(PAGE EXCERPT)
The paper introduces MobileODE, a novel and ultra-lightweight convolutional neural network (CNN) architecture designed to significantly reduce model size and computational cost while maintaining or improving accuracy. At its core, MobileODE revisits the standard depthwise-separable convolution architecture popularized by MobileNet, and replaces the pointwise (1×1) convolution — traditionally used for channel mixing — with a lightweight, learnable Channelwise ODE Solver (COS).
The COS module is built using a custom numerical solver called the Direct Differentiation Euler (DDE) algorithm. Unlike traditional discretization schemes that rely on fixed time steps, DDE introduces learnable time increments (∆t) that are optimized during training. This adaptive mechanism allows the model to fine-tune the temporal evolution of the feature transformations, enabling stronger inter-channel interactions with far fewer parameters. The result is a principled and trainable alternative to pointwise convolutions that operates at linear complexity with respect to the number of channels.
To showcase the versatility of the approach, the authors propose two variants:
MobileODEV1: Replaces pointwise convolutions in MobileNetV1-style blocks with the COS module, preserving the basic block structure.

(YOUR TASKS)
(1) Return the passage of the MobileODE excerpt between "To showcase the" and "basic block structure.", inclusive, copied word for word.
(2) Check each statement against the MobileODE excerpt, answering yes or no and quoting the words that decide it: (a) MobileODE swaps out the pointwise convolution for the COS module. (b) The DDE algorithm relies on fixed time steps. (c) The COS module has quadratic complexity with respect to the number of channels.

(SUPPLIED INFORMATION)
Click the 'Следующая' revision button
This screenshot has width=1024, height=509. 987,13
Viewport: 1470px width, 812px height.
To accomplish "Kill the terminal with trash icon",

(EXPECTED ANSWERS)
(1)
To showcase the versatility of the approach, the authors propose two variants:
MobileODEV1: Replaces pointwise convolutions in MobileNetV1-style blocks with the COS module, preserving the basic block structure.

(2)
(a) Yes: "replaces the pointwise (1×1) convolution — traditionally used for channel mixing — with a lightweight, learnable Channelwise ODE Solver (COS)"
(b) No: "Unlike traditional discretization schemes that rely on fixed time steps, DDE introduces learnable time increments (∆t) that are optimized during training."
(c) No: "operates at linear complexity with respect to the number of channels"